_Provided text:_
# # # # # # #

A. Qualified Immunity Standard

Here, JPSD has moved to dismiss on the basis of failure to state a claim, while Gray asserts the defense of qualified immunity. Qualified immunity is a shield from individual liability for "'government officials performing discretionary functions . . . as long as their actions could reasonably have been thought consistent with the rights they are alleged to have violated.'" Good v. Curtis, 601 F.3d 393, 400 (5th Cir. 2010) (quoting Anderson v. Creighton, 483 U.S. 635, 638 (1987)). "[Q]ualified immunity generally protects 'all but the plainly incompetent or those who knowingly violate the law.'" Id. (quoting Malley v. Briggs, 475 U.S. 335, 341 (1986)).

# # # # # # #

_What you will do:_
Reproduce the passage on the qualified immunity standard, everything from "A. Qualified Immunity" down to "335, 341 (1986)).". The listing that follows was taken from a separate source.

Recorded data
# # # # # # #

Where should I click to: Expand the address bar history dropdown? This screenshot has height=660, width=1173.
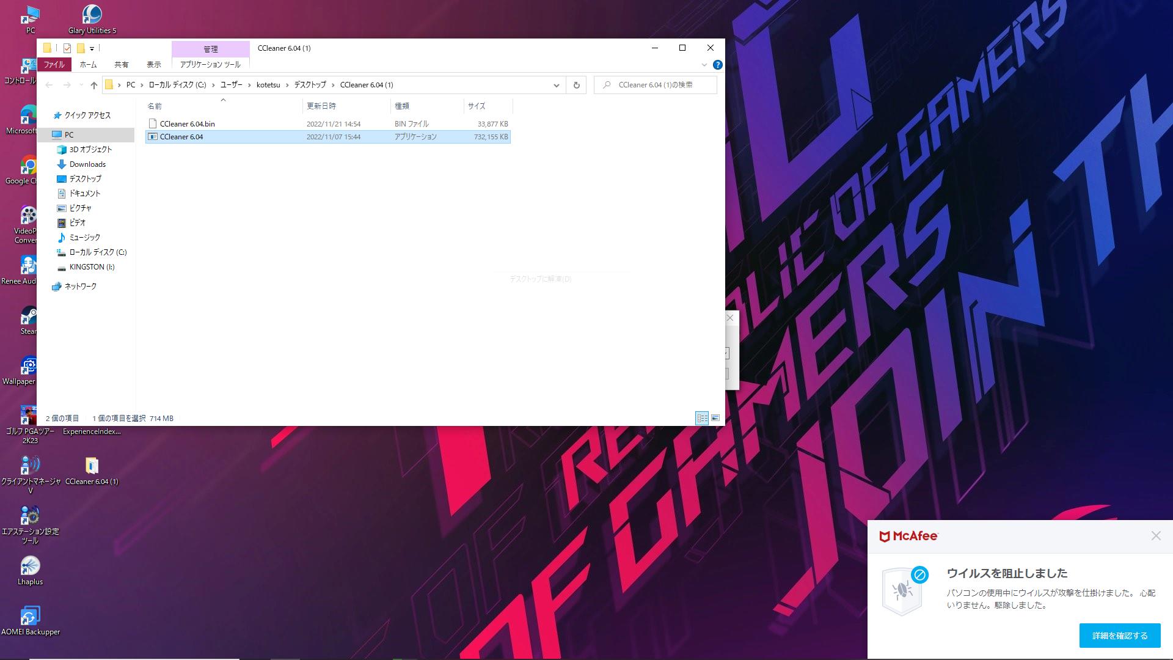(x=556, y=85)
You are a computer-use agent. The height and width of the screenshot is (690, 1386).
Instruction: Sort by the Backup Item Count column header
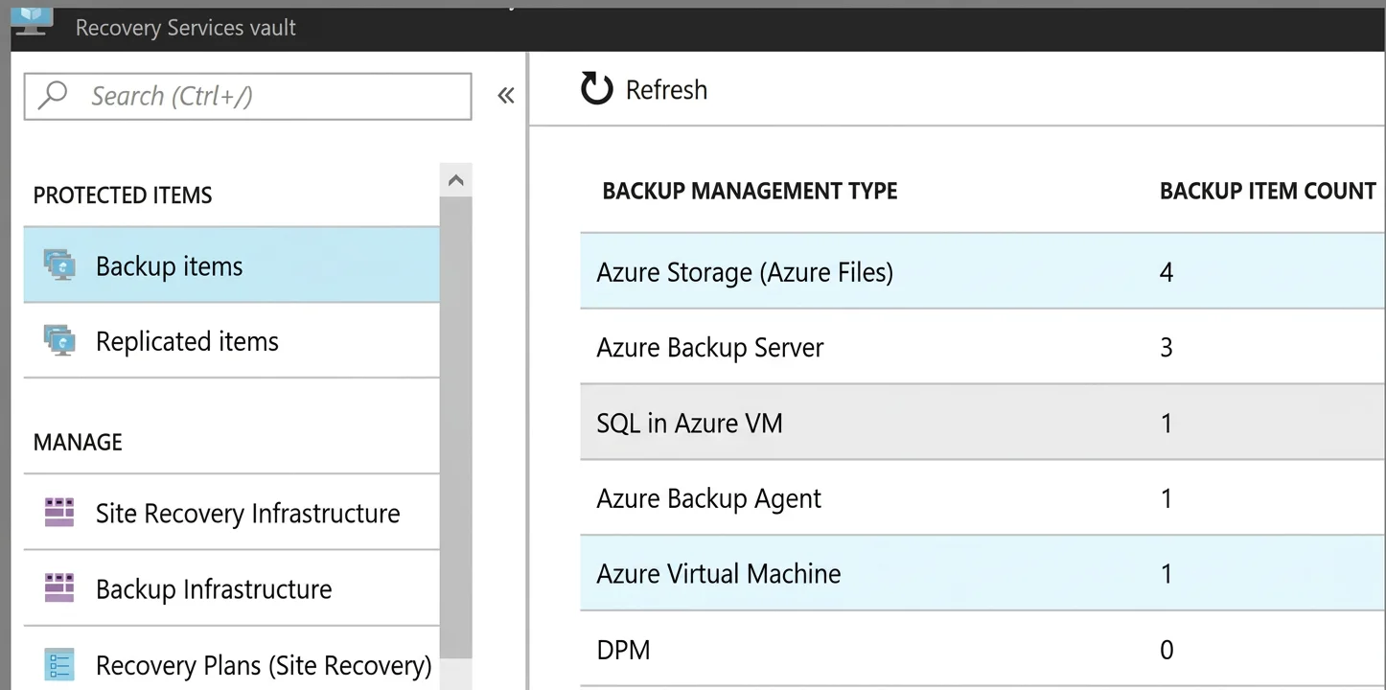tap(1267, 191)
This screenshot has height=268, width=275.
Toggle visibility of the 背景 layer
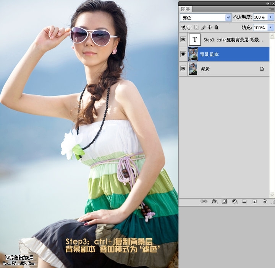[183, 69]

# # # # # # #

_Task response:_
A. Qualified Immunity Standard

Here, JPSD has moved to dismiss on the basis of failure to state a claim, while Gray asserts the defense of qualified immunity. Qualified immunity is a shield from individual liability for "'government officials performing discretionary functions . . . as long as their actions could reasonably have been thought consistent with the rights they are alleged to have violated.'" Good v. Curtis, 601 F.3d 393, 400 (5th Cir. 2010) (quoting Anderson v. Creighton, 483 U.S. 635, 638 (1987)). "[Q]ualified immunity generally protects 'all but the plainly incompetent or those who knowingly violate the law.'" Id. (quoting Malley v. Briggs, 475 U.S. 335, 341 (1986)).